Work required
Set all the entries down again, unaltered.

Listed records
☆ ☆ ☆ ☆ ☆ ☆ ☆
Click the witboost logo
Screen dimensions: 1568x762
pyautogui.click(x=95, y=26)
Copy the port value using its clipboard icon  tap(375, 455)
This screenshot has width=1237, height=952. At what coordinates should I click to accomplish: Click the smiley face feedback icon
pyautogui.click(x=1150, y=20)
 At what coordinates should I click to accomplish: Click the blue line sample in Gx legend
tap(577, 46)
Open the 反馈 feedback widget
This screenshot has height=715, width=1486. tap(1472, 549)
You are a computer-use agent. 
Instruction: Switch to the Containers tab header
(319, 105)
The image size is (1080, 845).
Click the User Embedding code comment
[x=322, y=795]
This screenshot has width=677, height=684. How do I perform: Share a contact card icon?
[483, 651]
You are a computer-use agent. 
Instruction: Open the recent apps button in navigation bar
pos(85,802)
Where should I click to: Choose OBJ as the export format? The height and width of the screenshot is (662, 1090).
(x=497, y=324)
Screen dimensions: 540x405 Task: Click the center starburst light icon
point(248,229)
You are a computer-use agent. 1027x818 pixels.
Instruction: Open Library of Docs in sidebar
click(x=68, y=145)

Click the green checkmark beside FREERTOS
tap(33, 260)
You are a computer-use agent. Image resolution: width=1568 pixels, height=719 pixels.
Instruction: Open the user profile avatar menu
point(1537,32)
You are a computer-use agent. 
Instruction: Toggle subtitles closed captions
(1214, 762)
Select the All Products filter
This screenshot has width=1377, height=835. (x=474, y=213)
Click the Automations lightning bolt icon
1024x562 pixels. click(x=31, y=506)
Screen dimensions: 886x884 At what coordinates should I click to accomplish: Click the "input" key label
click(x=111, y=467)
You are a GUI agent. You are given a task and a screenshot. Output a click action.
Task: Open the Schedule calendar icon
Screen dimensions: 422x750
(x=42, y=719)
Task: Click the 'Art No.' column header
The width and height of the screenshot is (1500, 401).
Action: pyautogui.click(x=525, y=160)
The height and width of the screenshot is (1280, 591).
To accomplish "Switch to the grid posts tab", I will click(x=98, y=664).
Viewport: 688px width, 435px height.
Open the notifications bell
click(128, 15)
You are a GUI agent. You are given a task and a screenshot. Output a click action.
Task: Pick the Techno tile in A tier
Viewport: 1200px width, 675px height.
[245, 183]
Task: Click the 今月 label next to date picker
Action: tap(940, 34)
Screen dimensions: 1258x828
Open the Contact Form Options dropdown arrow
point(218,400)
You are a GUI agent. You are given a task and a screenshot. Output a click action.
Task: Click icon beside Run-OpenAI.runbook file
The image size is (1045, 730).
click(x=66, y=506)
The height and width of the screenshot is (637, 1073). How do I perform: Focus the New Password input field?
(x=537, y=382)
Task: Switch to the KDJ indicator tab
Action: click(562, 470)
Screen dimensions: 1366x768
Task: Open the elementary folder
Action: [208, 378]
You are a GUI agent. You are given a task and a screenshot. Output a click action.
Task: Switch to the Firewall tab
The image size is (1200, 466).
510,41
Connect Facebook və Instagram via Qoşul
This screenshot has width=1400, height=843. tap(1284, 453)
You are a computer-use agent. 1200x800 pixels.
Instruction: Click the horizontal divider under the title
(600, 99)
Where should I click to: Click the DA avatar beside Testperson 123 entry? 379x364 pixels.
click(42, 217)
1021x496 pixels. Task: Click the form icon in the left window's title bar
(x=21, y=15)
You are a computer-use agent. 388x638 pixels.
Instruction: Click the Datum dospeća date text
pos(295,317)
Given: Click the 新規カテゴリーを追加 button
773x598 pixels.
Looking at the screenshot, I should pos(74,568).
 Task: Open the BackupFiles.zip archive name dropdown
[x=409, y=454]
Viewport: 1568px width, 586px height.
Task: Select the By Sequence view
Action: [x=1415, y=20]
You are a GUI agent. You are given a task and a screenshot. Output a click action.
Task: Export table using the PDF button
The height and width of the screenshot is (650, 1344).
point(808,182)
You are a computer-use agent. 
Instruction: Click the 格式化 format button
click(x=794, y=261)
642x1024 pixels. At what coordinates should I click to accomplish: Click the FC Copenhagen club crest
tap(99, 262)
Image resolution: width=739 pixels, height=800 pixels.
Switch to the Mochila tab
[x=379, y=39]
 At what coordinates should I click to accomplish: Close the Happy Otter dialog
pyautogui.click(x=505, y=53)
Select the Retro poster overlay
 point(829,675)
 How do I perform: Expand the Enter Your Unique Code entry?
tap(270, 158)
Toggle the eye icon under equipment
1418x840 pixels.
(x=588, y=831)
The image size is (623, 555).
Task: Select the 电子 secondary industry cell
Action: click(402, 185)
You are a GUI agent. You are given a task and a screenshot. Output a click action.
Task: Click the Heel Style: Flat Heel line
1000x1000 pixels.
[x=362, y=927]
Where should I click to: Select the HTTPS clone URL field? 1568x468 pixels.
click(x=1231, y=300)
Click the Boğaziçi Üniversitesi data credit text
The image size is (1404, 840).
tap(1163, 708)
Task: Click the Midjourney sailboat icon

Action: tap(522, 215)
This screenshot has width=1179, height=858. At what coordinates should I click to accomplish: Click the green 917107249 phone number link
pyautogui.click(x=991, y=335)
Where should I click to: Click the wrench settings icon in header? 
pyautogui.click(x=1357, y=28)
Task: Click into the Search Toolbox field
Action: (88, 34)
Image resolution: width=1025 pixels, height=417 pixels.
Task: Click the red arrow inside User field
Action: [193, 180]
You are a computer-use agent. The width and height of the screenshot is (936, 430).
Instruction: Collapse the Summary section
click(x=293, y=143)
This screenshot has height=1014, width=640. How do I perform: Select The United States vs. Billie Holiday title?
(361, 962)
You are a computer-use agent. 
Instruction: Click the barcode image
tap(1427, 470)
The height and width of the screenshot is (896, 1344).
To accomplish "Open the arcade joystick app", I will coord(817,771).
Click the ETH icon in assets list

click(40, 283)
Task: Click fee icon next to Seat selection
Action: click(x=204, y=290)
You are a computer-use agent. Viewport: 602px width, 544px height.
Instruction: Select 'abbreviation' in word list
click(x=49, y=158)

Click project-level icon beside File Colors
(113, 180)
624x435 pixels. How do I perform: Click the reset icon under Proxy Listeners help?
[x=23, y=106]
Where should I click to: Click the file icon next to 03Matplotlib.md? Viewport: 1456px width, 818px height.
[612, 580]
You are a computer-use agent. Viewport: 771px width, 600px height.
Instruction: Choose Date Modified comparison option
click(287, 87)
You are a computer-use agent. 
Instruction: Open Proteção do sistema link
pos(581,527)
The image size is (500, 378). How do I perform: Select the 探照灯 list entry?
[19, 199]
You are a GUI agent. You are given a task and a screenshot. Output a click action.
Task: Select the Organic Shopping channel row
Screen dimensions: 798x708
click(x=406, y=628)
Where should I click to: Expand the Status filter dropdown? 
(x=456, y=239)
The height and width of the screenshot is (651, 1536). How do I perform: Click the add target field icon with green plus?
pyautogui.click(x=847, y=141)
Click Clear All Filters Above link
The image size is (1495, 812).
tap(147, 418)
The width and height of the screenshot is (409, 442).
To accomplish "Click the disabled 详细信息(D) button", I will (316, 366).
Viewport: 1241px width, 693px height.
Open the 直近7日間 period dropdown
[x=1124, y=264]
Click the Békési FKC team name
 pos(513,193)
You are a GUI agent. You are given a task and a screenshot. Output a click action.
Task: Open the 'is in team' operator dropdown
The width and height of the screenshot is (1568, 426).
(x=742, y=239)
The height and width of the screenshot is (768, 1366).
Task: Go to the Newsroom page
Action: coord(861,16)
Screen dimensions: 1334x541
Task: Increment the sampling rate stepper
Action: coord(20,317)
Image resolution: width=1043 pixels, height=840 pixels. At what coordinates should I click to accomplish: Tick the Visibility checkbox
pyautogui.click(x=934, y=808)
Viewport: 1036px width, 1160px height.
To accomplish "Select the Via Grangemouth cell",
☆ ☆ ☆ ☆ ☆ ☆ ☆
Answer to this task
Click the witboost logo
Screen dimensions: 1568x762
pyautogui.click(x=95, y=26)
Copy the port value using its clipboard icon  tap(375, 455)
This screenshot has width=1237, height=952. At what coordinates should I click to accomplish: Click the smiley face feedback icon
pyautogui.click(x=1150, y=20)
 At what coordinates should I click to accomplish: Click the blue line sample in Gx legend
tap(577, 46)
Open the 反馈 feedback widget
This screenshot has height=715, width=1486. tap(1472, 549)
You are a computer-use agent. 
Instruction: Switch to the Containers tab header
(319, 105)
The image size is (1080, 845).
Click the User Embedding code comment
[x=322, y=795]
This screenshot has width=677, height=684. How do I perform: Share a contact card icon?
[483, 651]
You are a computer-use agent. 
Instruction: Open the recent apps button in navigation bar
pos(85,802)
Where should I click to: Choose OBJ as the export format? The height and width of the screenshot is (662, 1090).
(x=497, y=324)
Screen dimensions: 540x405 Task: Click the center starburst light icon
point(248,229)
You are a computer-use agent. 1027x818 pixels.
Instruction: Open Library of Docs in sidebar
click(x=68, y=145)

Click the green checkmark beside FREERTOS
tap(33, 260)
You are a computer-use agent. Image resolution: width=1568 pixels, height=719 pixels.
Instruction: Open the user profile avatar menu
point(1537,32)
You are a computer-use agent. 
Instruction: Toggle subtitles closed captions
(1214, 762)
Select the All Products filter
This screenshot has width=1377, height=835. (x=474, y=213)
Click the Automations lightning bolt icon
1024x562 pixels. click(x=31, y=506)
Screen dimensions: 886x884 At what coordinates should I click to accomplish: Click the "input" key label
click(x=111, y=467)
You are a GUI agent. You are given a task and a screenshot. Output a click action.
Task: Open the Schedule calendar icon
Screen dimensions: 422x750
(x=42, y=719)
Task: Click the 'Art No.' column header
The width and height of the screenshot is (1500, 401).
Action: pyautogui.click(x=525, y=160)
The height and width of the screenshot is (1280, 591).
To accomplish "Switch to the grid posts tab", I will click(x=98, y=664).
Viewport: 688px width, 435px height.
Open the notifications bell
click(128, 15)
You are a GUI agent. You are given a task and a screenshot. Output a click action.
Task: Pick the Techno tile in A tier
Viewport: 1200px width, 675px height.
[245, 183]
Task: Click the 今月 label next to date picker
Action: tap(940, 34)
Screen dimensions: 1258x828
Open the Contact Form Options dropdown arrow
point(218,400)
You are a GUI agent. You are given a task and a screenshot. Output a click action.
Task: Click icon beside Run-OpenAI.runbook file
The image size is (1045, 730).
click(x=66, y=506)
The height and width of the screenshot is (637, 1073). How do I perform: Focus the New Password input field?
(x=537, y=382)
Task: Switch to the KDJ indicator tab
Action: click(562, 470)
Screen dimensions: 1366x768
Task: Open the elementary folder
Action: [208, 378]
You are a GUI agent. You are given a task and a screenshot. Output a click action.
Task: Switch to the Firewall tab
The image size is (1200, 466).
510,41
Connect Facebook və Instagram via Qoşul
This screenshot has width=1400, height=843. tap(1284, 453)
You are a computer-use agent. 1200x800 pixels.
Instruction: Click the horizontal divider under the title
(600, 99)
Where should I click to: Click the DA avatar beside Testperson 123 entry? 379x364 pixels.
click(42, 217)
1021x496 pixels. Task: Click the form icon in the left window's title bar
(x=21, y=15)
You are a computer-use agent. 388x638 pixels.
Instruction: Click the Datum dospeća date text
pos(295,317)
Given: Click the 新規カテゴリーを追加 button
773x598 pixels.
Looking at the screenshot, I should pos(74,568).
 Task: Open the BackupFiles.zip archive name dropdown
[x=409, y=454]
Viewport: 1568px width, 586px height.
Task: Select the By Sequence view
Action: [x=1415, y=20]
You are a GUI agent. You are given a task and a screenshot. Output a click action.
Task: Export table using the PDF button
The height and width of the screenshot is (650, 1344).
point(808,182)
You are a computer-use agent. 
Instruction: Click the 格式化 format button
click(x=794, y=261)
642x1024 pixels. At what coordinates should I click to accomplish: Click the FC Copenhagen club crest
tap(99, 262)
Image resolution: width=739 pixels, height=800 pixels.
Switch to the Mochila tab
[x=379, y=39]
 At what coordinates should I click to accomplish: Close the Happy Otter dialog
pyautogui.click(x=505, y=53)
Select the Retro poster overlay
 point(829,675)
 How do I perform: Expand the Enter Your Unique Code entry?
tap(270, 158)
Toggle the eye icon under equipment
1418x840 pixels.
(x=588, y=831)
The image size is (623, 555).
Task: Select the 电子 secondary industry cell
Action: click(402, 185)
You are a GUI agent. You are given a task and a screenshot. Output a click action.
Task: Click the Heel Style: Flat Heel line
1000x1000 pixels.
[x=362, y=927]
Where should I click to: Select the HTTPS clone URL field? 1568x468 pixels.
click(x=1231, y=300)
Click the Boğaziçi Üniversitesi data credit text
The image size is (1404, 840).
tap(1163, 708)
Task: Click the Midjourney sailboat icon

Action: tap(522, 215)
This screenshot has width=1179, height=858. At what coordinates should I click to accomplish: Click the green 917107249 phone number link
pyautogui.click(x=991, y=335)
Where should I click to: Click the wrench settings icon in header? 
pyautogui.click(x=1357, y=28)
Task: Click into the Search Toolbox field
Action: (88, 34)
Image resolution: width=1025 pixels, height=417 pixels.
Task: Click the red arrow inside User field
Action: [193, 180]
You are a computer-use agent. The width and height of the screenshot is (936, 430).
Instruction: Collapse the Summary section
click(x=293, y=143)
This screenshot has height=1014, width=640. How do I perform: Select The United States vs. Billie Holiday title?
(361, 962)
You are a computer-use agent. 
Instruction: Click the barcode image
tap(1427, 470)
The height and width of the screenshot is (896, 1344).
To accomplish "Open the arcade joystick app", I will coord(817,771).
Click the ETH icon in assets list

click(40, 283)
Task: Click fee icon next to Seat selection
Action: click(x=204, y=290)
You are a computer-use agent. Viewport: 602px width, 544px height.
Instruction: Select 'abbreviation' in word list
click(x=49, y=158)

Click project-level icon beside File Colors
(113, 180)
624x435 pixels. How do I perform: Click the reset icon under Proxy Listeners help?
[x=23, y=106]
Where should I click to: Click the file icon next to 03Matplotlib.md? Viewport: 1456px width, 818px height.
[612, 580]
You are a computer-use agent. Viewport: 771px width, 600px height.
Instruction: Choose Date Modified comparison option
click(287, 87)
You are a computer-use agent. 
Instruction: Open Proteção do sistema link
pos(581,527)
The image size is (500, 378). How do I perform: Select the 探照灯 list entry?
[19, 199]
You are a GUI agent. You are given a task and a screenshot. Output a click action.
Task: Select the Organic Shopping channel row
Screen dimensions: 798x708
click(x=406, y=628)
Where should I click to: Expand the Status filter dropdown? 
(x=456, y=239)
The height and width of the screenshot is (651, 1536). How do I perform: Click the add target field icon with green plus?
pyautogui.click(x=847, y=141)
Click Clear All Filters Above link
The image size is (1495, 812).
tap(147, 418)
The width and height of the screenshot is (409, 442).
To accomplish "Click the disabled 详细信息(D) button", I will (316, 366).
Viewport: 1241px width, 693px height.
Open the 直近7日間 period dropdown
[x=1124, y=264]
Click the Békési FKC team name
 pos(513,193)
You are a GUI agent. You are given a task and a screenshot. Output a click action.
Task: Open the 'is in team' operator dropdown
The width and height of the screenshot is (1568, 426).
(x=742, y=239)
The height and width of the screenshot is (768, 1366).
Task: Go to the Newsroom page
Action: coord(861,16)
Screen dimensions: 1334x541
Task: Increment the sampling rate stepper
Action: coord(20,317)
Image resolution: width=1043 pixels, height=840 pixels. At what coordinates should I click to accomplish: Tick the Visibility checkbox
pyautogui.click(x=934, y=808)
Viewport: 1036px width, 1160px height.
To accomplish "Select the Via Grangemouth cell",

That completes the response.